# [What this task involves]
Look below for the lines from the one with "Évènementiel (510, 161)" to the one with "แผนผังเว็บไซต์ (32, 2540)", and copy exactly those lines, both ends included.

# [Data supplied]
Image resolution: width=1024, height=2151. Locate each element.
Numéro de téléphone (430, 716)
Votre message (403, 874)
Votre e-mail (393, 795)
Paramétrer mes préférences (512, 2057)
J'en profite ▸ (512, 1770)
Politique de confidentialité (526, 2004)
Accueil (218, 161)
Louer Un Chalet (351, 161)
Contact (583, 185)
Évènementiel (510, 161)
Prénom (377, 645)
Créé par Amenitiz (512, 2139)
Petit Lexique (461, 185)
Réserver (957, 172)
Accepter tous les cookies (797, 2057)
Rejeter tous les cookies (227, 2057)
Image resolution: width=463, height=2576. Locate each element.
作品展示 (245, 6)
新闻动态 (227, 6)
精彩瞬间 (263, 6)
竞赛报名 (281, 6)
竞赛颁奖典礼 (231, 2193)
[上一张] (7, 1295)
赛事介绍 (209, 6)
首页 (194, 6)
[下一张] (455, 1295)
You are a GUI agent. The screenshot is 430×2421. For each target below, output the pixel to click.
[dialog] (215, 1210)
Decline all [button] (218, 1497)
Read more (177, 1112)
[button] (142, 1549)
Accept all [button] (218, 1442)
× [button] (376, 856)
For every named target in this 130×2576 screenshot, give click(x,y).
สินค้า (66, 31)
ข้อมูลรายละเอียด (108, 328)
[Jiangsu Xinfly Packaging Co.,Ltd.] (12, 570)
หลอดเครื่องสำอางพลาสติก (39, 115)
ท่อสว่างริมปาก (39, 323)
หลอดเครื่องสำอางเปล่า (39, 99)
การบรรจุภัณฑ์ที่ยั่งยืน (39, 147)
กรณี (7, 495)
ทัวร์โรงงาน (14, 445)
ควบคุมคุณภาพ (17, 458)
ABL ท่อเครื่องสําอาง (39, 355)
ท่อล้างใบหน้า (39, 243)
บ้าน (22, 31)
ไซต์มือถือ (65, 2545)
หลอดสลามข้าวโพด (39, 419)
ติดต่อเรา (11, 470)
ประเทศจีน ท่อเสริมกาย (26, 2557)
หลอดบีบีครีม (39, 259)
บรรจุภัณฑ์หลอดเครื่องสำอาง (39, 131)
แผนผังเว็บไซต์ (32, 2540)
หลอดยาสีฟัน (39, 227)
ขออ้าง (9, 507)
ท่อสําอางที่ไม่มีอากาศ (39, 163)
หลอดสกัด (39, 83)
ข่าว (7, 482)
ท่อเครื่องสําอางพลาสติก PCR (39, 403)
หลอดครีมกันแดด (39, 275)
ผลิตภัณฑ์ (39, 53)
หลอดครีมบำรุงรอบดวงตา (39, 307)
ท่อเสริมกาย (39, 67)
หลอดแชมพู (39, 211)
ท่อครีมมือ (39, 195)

# [Task output]
Évènementiel (510, 161)
Prénom (377, 645)
Créé par Amenitiz (512, 2139)
Petit Lexique (461, 185)
Réserver (957, 172)
Accepter tous les cookies (797, 2057)
Rejeter tous les cookies (227, 2057)
Image resolution: width=463, height=2576. Locate each element.
作品展示 (245, 6)
新闻动态 (227, 6)
精彩瞬间 (263, 6)
竞赛报名 (281, 6)
竞赛颁奖典礼 (231, 2193)
[上一张] (7, 1295)
赛事介绍 (209, 6)
首页 (194, 6)
[下一张] (455, 1295)
You are a GUI agent. The screenshot is 430×2421. For each target below, output the pixel to click.
[dialog] (215, 1210)
Decline all [button] (218, 1497)
Read more (177, 1112)
[button] (142, 1549)
Accept all [button] (218, 1442)
× [button] (376, 856)
For every named target in this 130×2576 screenshot, give click(x,y).
สินค้า (66, 31)
ข้อมูลรายละเอียด (108, 328)
[Jiangsu Xinfly Packaging Co.,Ltd.] (12, 570)
หลอดเครื่องสำอางพลาสติก (39, 115)
ท่อสว่างริมปาก (39, 323)
หลอดเครื่องสำอางเปล่า (39, 99)
การบรรจุภัณฑ์ที่ยั่งยืน (39, 147)
กรณี (7, 495)
ทัวร์โรงงาน (14, 445)
ควบคุมคุณภาพ (17, 458)
ABL ท่อเครื่องสําอาง (39, 355)
ท่อล้างใบหน้า (39, 243)
บ้าน (22, 31)
ไซต์มือถือ (65, 2545)
หลอดสลามข้าวโพด (39, 419)
ติดต่อเรา (11, 470)
ประเทศจีน ท่อเสริมกาย (26, 2557)
หลอดบีบีครีม (39, 259)
บรรจุภัณฑ์หลอดเครื่องสำอาง (39, 131)
แผนผังเว็บไซต์ (32, 2540)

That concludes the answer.